Satellite images show ‘double jeopardy’ wildfire danger

When it comes to Southern California’s increasingly perilous fire season, you can blame it on the rain. That’s the paradoxical case made by satellite data from NASA and India.

Scientists at NASA’s Jet Propulsion Laboratory and at Chapman University said the satellites show the effects of a steady and largely forgettable rainfall that fell during a roughly four-day period at the end of January.

JPL scientist Son Nghiem, the principal investigator in the project, said the rain came just as much of the vegetation throughout the region was awakening from a dormant stage.


The rain provoked a growth in vegetation that, followed by a hot, near-record dry period, simply resulted in more fuel for potential wildfires. The situation was a true “double jeopardy” one, Nghiem said Monday.

“This timing enhanced vegetation growth early this year, particularly in Ventura County, supplying significant new fire fuel despite one of the driest overall rainfall seasons on record,” he said. “Had the rains fallen earlier, when the vegetation was in a dormant state, the effects would have been minimal.”

Scientists said the satellite data could be used going forward to give fire agencies a broad picture of where the greatest danger lies. The Indian satellite tracked soil moisture levels. The NASA satellite tracked the moisture level of vegetation.

Nghiem said scientists were already working to help fire agencies make assessments of fire danger conditions by using satellite data, and that “tremendous progress” has been made. He said the latest data reinforces the potential of the technology, which can gather information from places that might be inaccessible to people either because of the terrain or lack of resources.

“If we can show that the satellite data is useful to help fire agencies make assessments of wildfire danger,” there’s a potential to create something that can warn officials “in near real time,” Nghiem said.

“Within minutes, the data can be turned into a kind of work product that can be directly used by fire agencies,” he said.

Southern California’s wildfire season got off to an ominously early start because of dry conditions even during the region’s nominally wettest months: January, February and March. On top of that, strong Santa Ana winds buffeted the landscape during a time of year when they normally don’t.

Earlier in the month, the Springs fire in Ventura County grew into a monster of more than 28,000 acres that was buffeted by winds that blew over desiccated scrublands.

The fire finally lost its momentum after a cool-down and light rains. But no sooner had the rains come than the region became embroiled in the kind of heat wave that rapidly undoes whatever the rains did to raise moisture levels in vulnerable brush.

Rich Thompson, a meteorologist for the National Weather Service in Oxnard, said Monday brought blistering temperatures in the San Fernando Valleys and elsewhere in the high 90s to the early 100s.

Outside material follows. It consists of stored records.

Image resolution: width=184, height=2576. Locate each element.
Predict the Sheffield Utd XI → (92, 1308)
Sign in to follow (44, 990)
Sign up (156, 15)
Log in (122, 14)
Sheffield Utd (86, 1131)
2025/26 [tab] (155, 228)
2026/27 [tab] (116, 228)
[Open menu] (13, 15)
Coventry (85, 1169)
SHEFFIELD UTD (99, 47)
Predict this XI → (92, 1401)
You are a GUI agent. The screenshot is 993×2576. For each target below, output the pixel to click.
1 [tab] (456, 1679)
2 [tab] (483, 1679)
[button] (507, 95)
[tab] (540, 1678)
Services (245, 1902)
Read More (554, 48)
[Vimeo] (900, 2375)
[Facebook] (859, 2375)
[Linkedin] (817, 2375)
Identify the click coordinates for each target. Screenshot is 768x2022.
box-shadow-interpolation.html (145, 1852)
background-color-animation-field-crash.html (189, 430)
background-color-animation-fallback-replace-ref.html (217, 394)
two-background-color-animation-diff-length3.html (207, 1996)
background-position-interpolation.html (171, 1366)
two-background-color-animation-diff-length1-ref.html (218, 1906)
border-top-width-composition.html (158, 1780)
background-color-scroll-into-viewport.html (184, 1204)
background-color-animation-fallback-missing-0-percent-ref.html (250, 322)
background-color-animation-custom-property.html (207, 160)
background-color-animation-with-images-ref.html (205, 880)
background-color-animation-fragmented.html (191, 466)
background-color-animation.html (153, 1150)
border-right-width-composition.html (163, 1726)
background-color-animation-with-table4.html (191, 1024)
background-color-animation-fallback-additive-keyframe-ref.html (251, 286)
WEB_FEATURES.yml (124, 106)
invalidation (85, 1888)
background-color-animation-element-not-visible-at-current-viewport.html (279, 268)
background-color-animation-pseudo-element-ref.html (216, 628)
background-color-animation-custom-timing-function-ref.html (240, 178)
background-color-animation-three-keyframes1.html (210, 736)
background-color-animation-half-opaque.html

Beginning Tuesday, temperatures should steadily decline and they could plunge all the way down to the 70s by Wednesday. But, he said, temperatures are expected to jet back up by next Sunday and Monday.

“You’ve got to love the spring in Southern California,” Thompson cracked.

Southern California got most of its rain of the rain year — measured from last July to June 30 of this year — from fall through December. But then, as if a spigot got turned, the rains all but stopped.

It only rained just over 1 inch of rain in January, but most of it came during a few days late in the month, and especially on Jan. 24 and 25, when almost all of the month’s rain fell, said Bill Patzert, a climatologist for JPL.

“That was our last gasp of rain” for several months, he said. “After that, rain was ephemeral to whimsy.”

Nghiem said much of the rain’s vegetation crawls out of a dormant state in late December through January. The rains at the end of the latter month spurred vegetation growth, he said.

“That put water into the soil at a time when the vegetation was waking up from the dormant state,” Nghiem said. “It provided water at the right time for the vegetation to grow very fast.”

That wouldn’t have been a problem had it kept raining, as it can during the winter months. But instead it just got dry and it windy, he said.

He said satellite data showed just how quickly the situation turned after the late January rains. An image of Riverside County -- which recently had a large wildfire -- from Feb. 25 shows a landscape color-coded in green, to show the elevated moisture levels of the vegetation. An image from May 1 shows a different situation.

“In February you see a lot of green,” Nghiem said. “Then on the first of May, all the green is gone. That’s exactly where it burned.”